(Saved data entries)

- - -

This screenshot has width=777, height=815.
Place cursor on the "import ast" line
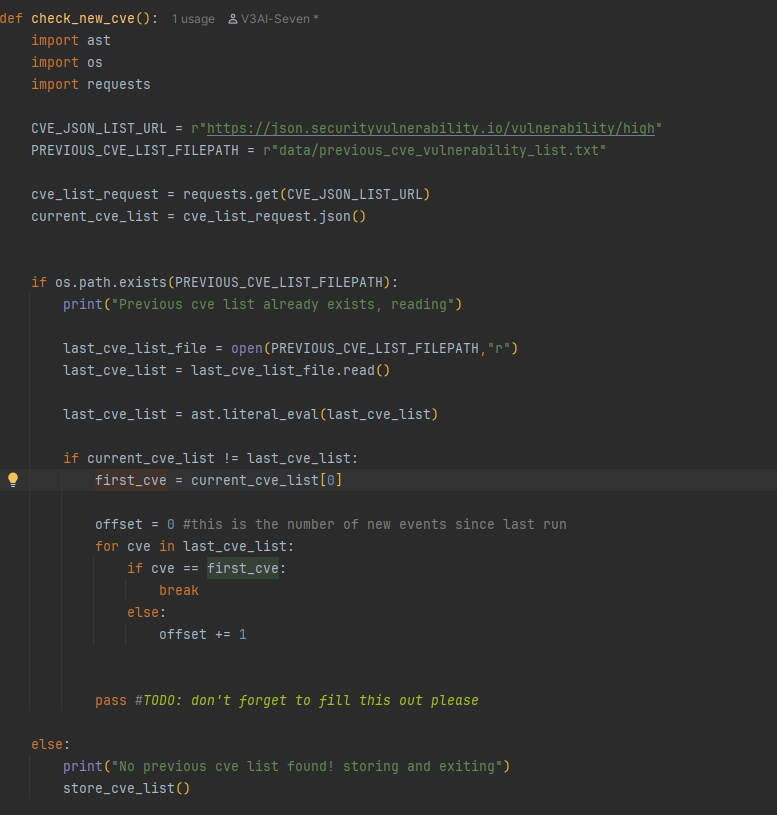71,41
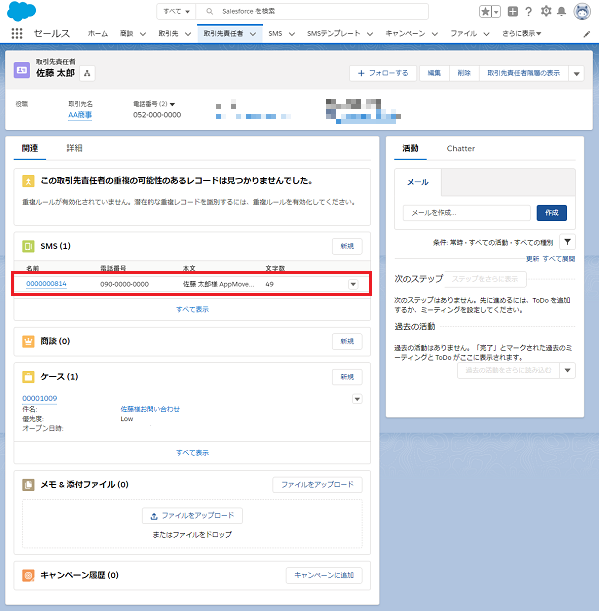Open the App Launcher grid icon

click(17, 34)
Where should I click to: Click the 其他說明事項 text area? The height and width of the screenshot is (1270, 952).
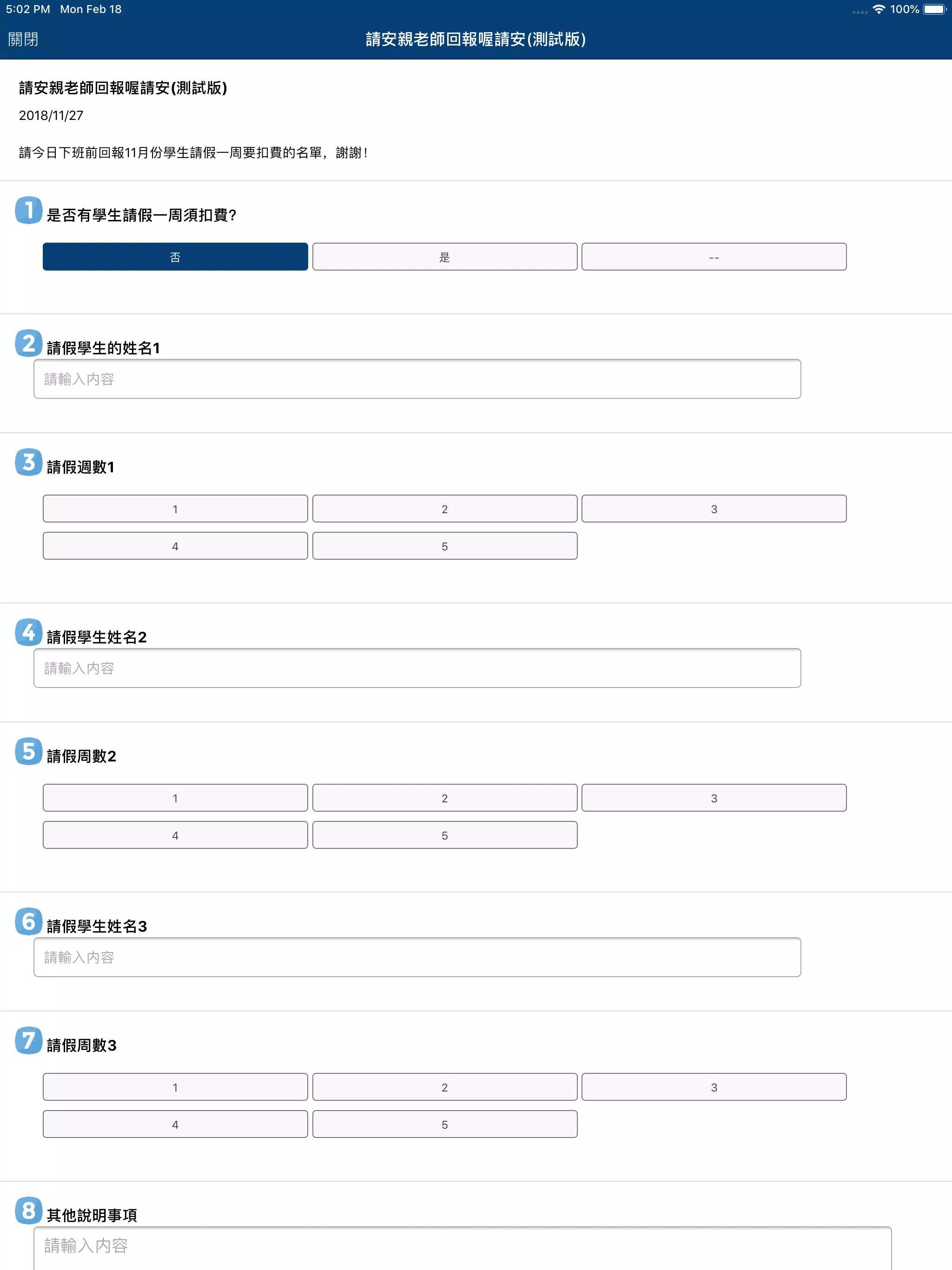pyautogui.click(x=462, y=1248)
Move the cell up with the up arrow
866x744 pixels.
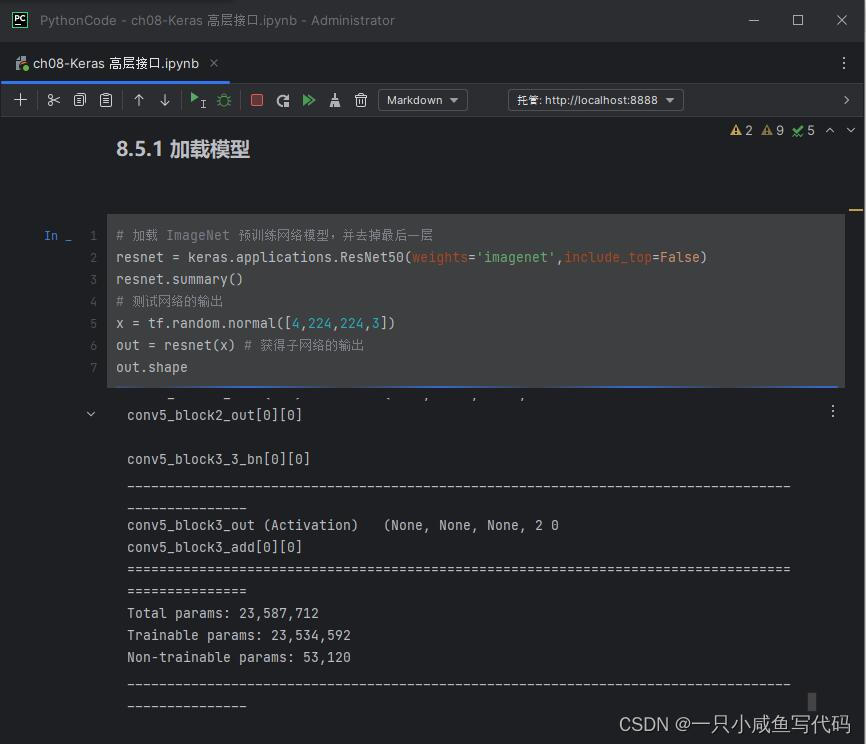point(137,100)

- - -

__PROBLEM__. Exact copies of all the entries, without any pictures, are what the answer must contain.

__WRITTEN RESPONSE__.
This screenshot has width=777, height=815.
Place cursor on the "import ast" line
71,41
Open the App Launcher grid icon

click(17, 34)
Where should I click to: Click the 其他說明事項 text area? The height and width of the screenshot is (1270, 952).
pyautogui.click(x=462, y=1248)
Move the cell up with the up arrow
866x744 pixels.
point(137,100)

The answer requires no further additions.